(The exercise):
Substitute "horizontal axis" for "vertical axis" in the material starting with the line with "Viewport: 647px width, 832px" and going on through the line with "will tap(55, 157).". Give back only those lines, with everything else unchanged.

(Data lines):
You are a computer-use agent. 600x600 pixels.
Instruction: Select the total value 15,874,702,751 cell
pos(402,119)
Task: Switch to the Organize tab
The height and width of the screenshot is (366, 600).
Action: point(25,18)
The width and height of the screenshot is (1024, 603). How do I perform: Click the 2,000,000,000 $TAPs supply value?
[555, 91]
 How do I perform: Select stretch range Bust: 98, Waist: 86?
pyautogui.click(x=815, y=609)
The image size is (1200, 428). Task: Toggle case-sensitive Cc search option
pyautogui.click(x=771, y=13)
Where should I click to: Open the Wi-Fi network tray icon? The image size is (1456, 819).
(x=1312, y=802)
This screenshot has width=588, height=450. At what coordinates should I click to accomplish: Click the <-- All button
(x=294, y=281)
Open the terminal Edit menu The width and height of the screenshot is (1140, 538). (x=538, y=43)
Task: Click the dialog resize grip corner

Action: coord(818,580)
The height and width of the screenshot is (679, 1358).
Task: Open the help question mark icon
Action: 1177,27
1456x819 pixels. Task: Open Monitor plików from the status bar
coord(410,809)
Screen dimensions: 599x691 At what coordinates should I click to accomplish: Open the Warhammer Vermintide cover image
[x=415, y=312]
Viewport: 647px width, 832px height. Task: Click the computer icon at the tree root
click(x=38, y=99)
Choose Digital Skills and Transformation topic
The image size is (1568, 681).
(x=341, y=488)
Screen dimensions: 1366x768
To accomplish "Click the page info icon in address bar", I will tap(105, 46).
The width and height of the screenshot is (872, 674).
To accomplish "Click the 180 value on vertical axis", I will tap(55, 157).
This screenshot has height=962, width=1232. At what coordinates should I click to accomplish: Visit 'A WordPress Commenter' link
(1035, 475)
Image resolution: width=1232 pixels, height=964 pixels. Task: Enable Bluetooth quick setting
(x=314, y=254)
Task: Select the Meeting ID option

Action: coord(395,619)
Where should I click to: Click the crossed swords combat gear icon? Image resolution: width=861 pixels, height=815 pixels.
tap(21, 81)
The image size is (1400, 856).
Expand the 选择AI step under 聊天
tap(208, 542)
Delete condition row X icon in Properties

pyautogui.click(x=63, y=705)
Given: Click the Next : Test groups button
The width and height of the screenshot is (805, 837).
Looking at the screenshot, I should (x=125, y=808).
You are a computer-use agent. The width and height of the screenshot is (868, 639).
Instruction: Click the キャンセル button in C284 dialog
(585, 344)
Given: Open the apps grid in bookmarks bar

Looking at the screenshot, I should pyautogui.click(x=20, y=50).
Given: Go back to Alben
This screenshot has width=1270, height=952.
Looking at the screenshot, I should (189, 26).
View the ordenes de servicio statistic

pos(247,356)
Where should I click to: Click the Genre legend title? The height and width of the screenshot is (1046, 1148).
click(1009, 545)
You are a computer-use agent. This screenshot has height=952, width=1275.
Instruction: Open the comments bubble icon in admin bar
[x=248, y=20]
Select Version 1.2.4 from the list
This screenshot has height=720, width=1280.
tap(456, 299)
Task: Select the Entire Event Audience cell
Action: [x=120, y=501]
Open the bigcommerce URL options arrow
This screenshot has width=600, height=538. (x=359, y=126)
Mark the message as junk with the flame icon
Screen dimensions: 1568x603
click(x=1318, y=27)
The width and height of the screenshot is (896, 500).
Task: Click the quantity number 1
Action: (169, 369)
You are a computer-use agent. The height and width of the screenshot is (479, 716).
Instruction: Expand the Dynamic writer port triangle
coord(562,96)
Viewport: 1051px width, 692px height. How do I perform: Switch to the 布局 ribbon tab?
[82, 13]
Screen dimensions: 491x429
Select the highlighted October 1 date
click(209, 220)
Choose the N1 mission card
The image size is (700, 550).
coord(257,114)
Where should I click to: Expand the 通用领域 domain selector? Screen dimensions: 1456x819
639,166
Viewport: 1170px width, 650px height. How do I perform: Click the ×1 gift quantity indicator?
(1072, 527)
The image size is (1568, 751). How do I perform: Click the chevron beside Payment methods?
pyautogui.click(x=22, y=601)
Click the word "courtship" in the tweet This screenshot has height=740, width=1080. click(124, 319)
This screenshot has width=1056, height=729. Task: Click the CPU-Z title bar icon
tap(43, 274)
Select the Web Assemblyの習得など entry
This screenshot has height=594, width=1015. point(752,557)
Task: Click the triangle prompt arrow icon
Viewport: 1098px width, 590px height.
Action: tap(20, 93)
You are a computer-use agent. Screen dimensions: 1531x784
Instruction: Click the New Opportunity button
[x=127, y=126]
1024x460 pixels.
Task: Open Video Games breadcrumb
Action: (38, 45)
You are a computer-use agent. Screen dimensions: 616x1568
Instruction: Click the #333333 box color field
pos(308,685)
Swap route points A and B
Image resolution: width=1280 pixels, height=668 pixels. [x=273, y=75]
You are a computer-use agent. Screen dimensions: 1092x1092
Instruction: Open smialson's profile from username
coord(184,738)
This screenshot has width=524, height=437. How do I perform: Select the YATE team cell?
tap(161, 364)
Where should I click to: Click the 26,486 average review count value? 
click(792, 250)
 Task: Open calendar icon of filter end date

(Answer for this exercise):
Viewport: 647px width, 832px height. Task: Click the computer icon at the tree root
click(x=38, y=99)
Choose Digital Skills and Transformation topic
The image size is (1568, 681).
(x=341, y=488)
Screen dimensions: 1366x768
To accomplish "Click the page info icon in address bar", I will tap(105, 46).
The width and height of the screenshot is (872, 674).
To accomplish "Click the 180 value on horizontal axis", I will tap(55, 157).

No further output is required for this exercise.